Survival Coalition praises the legislature for passing critical provisions that will allow for hardship or supplemental payments to home and community-based services (HCBS) providers, allow services to be provided remotely, and relaxing certain prescription drug refill restrictions. However, the bill passed by both houses of the legislature includes no new state funding or other assurances of targeted support for home and community-based
services, like Family Care, IRIS and the Children’s Long-Term Support program. The State Department of Health Services (DHS) has indicated that any increased federal Medicaid funding alone will not be enough to address needs in these programs.

While new federal Medicaid funding will likely ensure hospitals and other critical acute care settings can meet the health care needs of people who get ill and get health insurance to the newly unemployed, many people with disabilities across Wisconsin are going without daily supports and are unsure if the small business providers who support them will be able to weather the crisis and remain in business.

“We are glad the legislature approved significant parts of the federal waiver plans requested by the Department of Health Services,” says Beth Swedeen, Co-chair of Survival. “These provisions will ensure essential flexibilities are in place so people can continue to receive at least some of the supports they need. We are very concerned about what will happen to folks the longer this situation persists.”

“DHS needs additional funding to ensure things like hazard pay for direct support professionals and to secure personal protective equipment for the community-based workforce,” says Kit Kerschensteiner, Co-Chair of Survival. “When people are able to stay in their homes, they are healthier. We need this workforce to stay on the job and healthy, too.”

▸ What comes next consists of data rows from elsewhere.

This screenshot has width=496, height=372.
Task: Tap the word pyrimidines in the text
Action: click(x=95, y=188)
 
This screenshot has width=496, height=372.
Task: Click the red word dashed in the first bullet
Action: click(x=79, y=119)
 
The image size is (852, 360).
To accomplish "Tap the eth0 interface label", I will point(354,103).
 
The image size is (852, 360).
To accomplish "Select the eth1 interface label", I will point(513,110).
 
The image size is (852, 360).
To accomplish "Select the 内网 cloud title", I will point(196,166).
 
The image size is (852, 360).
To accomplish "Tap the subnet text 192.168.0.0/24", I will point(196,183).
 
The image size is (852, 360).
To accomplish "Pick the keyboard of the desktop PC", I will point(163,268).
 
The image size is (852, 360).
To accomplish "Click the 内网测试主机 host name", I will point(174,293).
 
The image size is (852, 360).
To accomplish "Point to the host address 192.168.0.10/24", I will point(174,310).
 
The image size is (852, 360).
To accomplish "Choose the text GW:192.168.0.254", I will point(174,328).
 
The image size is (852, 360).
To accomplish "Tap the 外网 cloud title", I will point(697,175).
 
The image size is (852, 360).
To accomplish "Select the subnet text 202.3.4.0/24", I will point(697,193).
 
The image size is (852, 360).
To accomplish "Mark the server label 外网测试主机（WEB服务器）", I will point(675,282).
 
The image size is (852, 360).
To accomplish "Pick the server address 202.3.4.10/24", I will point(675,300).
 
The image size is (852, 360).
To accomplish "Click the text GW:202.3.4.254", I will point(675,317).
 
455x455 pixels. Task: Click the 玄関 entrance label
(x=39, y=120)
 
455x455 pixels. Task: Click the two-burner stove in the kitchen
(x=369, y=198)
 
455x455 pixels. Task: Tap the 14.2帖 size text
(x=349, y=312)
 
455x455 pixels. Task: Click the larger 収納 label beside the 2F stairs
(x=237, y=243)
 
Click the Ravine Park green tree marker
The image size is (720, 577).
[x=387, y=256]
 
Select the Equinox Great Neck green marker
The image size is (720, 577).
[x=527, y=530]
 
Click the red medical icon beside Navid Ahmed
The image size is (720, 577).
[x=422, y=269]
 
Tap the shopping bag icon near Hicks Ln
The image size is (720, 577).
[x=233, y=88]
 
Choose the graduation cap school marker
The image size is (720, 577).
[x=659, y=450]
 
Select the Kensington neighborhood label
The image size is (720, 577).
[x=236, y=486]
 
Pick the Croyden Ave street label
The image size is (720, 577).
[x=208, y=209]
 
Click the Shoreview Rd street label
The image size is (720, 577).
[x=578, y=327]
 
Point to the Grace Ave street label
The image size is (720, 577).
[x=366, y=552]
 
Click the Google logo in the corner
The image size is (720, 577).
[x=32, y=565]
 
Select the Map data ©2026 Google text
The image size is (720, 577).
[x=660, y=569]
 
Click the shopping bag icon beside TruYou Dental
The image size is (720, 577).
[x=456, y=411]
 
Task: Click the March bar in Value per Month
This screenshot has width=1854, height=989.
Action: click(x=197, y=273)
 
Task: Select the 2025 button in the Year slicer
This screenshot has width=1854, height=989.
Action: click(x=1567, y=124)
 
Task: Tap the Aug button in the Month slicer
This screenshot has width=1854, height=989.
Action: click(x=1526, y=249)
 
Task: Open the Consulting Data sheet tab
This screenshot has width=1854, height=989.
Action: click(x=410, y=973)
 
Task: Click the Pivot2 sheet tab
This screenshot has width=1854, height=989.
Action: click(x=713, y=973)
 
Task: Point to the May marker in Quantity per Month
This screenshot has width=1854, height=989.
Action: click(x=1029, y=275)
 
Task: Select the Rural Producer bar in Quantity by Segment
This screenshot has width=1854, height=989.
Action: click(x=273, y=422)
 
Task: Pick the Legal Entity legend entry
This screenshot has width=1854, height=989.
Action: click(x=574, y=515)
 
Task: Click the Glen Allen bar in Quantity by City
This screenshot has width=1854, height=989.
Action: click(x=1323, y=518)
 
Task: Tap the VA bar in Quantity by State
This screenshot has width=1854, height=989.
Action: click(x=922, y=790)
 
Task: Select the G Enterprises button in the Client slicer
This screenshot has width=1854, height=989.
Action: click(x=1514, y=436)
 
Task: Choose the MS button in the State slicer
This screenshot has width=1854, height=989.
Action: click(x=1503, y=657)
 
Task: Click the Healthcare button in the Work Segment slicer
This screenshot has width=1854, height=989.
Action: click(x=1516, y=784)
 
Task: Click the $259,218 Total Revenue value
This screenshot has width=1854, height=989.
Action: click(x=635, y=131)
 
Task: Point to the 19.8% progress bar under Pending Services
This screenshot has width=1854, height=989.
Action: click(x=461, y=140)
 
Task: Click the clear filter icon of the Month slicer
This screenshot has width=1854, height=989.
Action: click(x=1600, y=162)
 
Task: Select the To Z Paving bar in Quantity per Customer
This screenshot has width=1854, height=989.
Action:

The Survival Coalition this week issued a second statewide COVID-19 survey to assess how people are doing. Early results from the survey indicate people are extremely isolated and, in some cases, their health is being compromised. See survey excerpts below.

“After weeks of social isolation family caregivers are reaching their breaking point and people with disabilities are sharing stories of great anxiety,” says Lisa Pugh, Co-Chair of Survival.

Survival Coalition is disappointed the legislature included unnecessary provisions in the bill that go beyond the timeframe of the public health emergency, including a permanent and significant reduction in Certified Nursing Assistant CNA training hours. A targeted bill to address a public health crisis should not include permanent changes to state policy.